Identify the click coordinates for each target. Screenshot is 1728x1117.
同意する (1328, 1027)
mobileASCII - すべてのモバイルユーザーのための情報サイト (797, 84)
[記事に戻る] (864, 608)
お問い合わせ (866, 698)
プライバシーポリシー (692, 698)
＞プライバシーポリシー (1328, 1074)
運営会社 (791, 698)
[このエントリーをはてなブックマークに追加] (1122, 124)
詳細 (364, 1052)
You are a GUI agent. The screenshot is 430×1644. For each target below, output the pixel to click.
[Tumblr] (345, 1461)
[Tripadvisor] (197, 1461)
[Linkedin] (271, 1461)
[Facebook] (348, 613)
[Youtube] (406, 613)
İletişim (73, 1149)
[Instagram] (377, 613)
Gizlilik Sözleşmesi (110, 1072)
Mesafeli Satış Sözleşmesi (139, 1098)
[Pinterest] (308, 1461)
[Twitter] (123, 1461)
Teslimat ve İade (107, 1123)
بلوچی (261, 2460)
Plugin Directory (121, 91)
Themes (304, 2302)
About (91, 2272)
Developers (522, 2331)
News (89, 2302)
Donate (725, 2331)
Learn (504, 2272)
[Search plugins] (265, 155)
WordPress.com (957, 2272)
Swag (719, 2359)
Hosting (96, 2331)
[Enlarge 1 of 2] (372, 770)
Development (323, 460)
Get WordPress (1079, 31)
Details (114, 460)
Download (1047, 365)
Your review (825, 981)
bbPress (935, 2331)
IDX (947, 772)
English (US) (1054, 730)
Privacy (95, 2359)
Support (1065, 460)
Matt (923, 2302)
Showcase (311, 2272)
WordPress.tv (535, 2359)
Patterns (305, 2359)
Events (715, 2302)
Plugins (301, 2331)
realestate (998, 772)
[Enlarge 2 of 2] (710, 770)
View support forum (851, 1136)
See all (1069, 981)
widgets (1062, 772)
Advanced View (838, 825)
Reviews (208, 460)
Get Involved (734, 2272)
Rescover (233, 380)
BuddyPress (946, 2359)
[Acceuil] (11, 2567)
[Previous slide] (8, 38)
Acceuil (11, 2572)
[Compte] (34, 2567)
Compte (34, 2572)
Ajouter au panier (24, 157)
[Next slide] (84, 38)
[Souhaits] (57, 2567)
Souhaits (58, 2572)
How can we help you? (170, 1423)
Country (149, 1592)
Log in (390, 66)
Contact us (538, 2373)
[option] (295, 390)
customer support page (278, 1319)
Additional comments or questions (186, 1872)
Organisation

Task instructions: Wherever the string "each" occurs in the records above, copy that line.

Written response:
Identify the click coordinates for each target. Screenshot is 1728x1117.
You are a GUI agent. The screenshot is 430×1644. For each target below, output the pixel to click.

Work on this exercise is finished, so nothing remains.